Making Research Matter in Campaign Development
Kerry Sette of Voya Financial, Joe Agostinelli of Morningstar and Katrina Noelle of KNow Research discussed how data-driven customer understanding can be the catalyst for breakthrough brand research at the FCS RFK Marketing Summit in January of 2026. This is a distillation of that conversation.
Both Morningstar and Voya encouraged a structured, data-driven approach, covering various segments and regions. Ideally, research should be embedded throughout the creative process, from initial concept development and qualitative testing to quantitative copy testing, allowing for iterative refinement and ensuring campaigns have the best chance of success, tracking key performance indicators (KPIs) to measure the effectiveness of brand campaigns, demonstrate lift and impact on brand awareness, familiarity, and differentiation. It’s also important to keep internal teams in the loop to foster collaboration, gain executive buy-in and ensure alignment across organizations.

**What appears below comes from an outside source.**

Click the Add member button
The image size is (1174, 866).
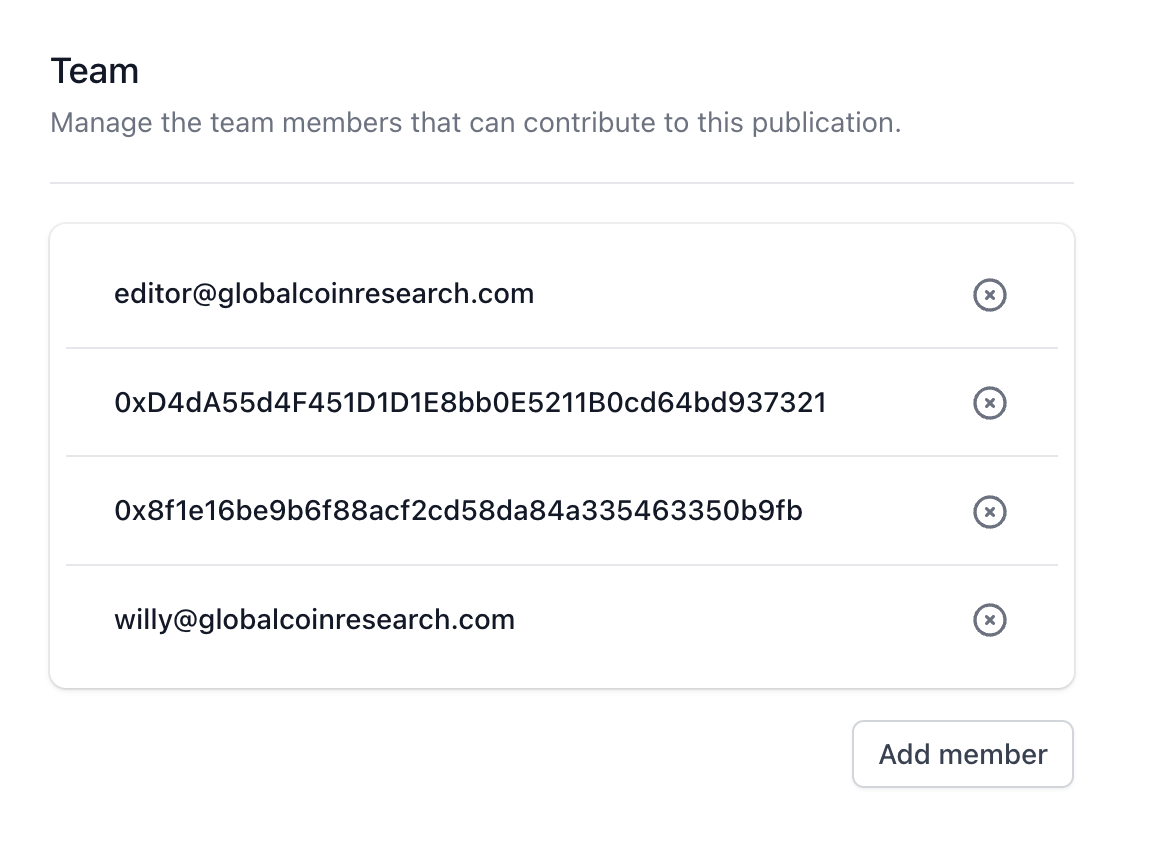pyautogui.click(x=962, y=754)
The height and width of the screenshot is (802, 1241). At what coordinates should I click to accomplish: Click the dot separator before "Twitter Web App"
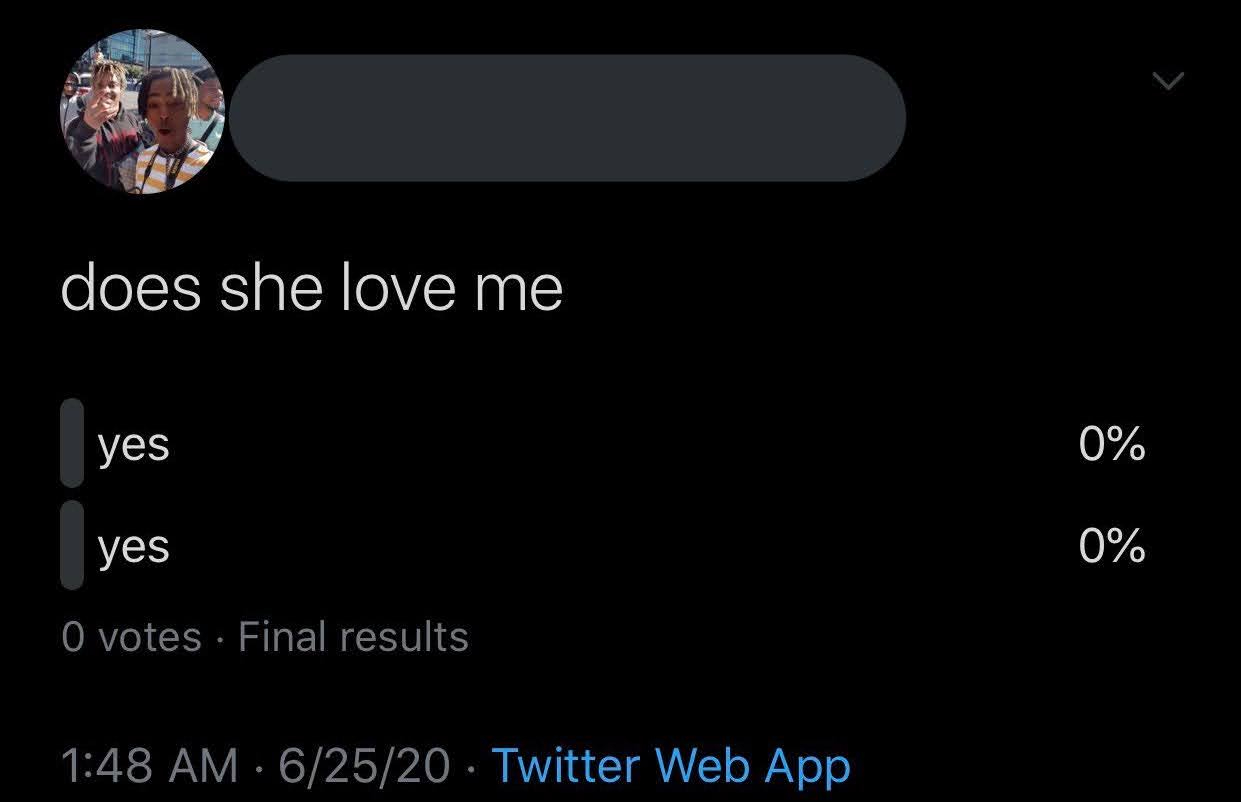[472, 767]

Joe described the evolution of Morningstar’s research methodology; starting with brand surveys in 2001, the team built a robust baseline study in 2023. In 2025, they structured quarterly tracking around their campaign spend. The research measured 6 KPIs, with 3 showing statistically significant increases. Moving forward, Morningstar is building a Combined Brand Index integrating quarterly surveys, media mentions, social engagement, digital performance, and share of search (including LLMs).
Kerry outlined Voya’s comprehensive 10-year approach embedding insights throughout creative development and market measurement beginning with existing proprietary tracking and secondary research to understand target audiences and market dynamics. Research informs the creative brief through qualitative testing to ensure campaigns have the best chance for success and then uses continuous brand tracking measuring awareness, messaging resonance, and differentiation. Their 2025 results achieved new highs for consideration, familiarity, and favorable opinion, while retaining #1 brand associations.
The panel also discussed how to overcome common research barriers (e.g., being too slow, too expensive) by demonstrating value, framing it against the cost of not doing research, and maintaining transparency about budgets and priorities.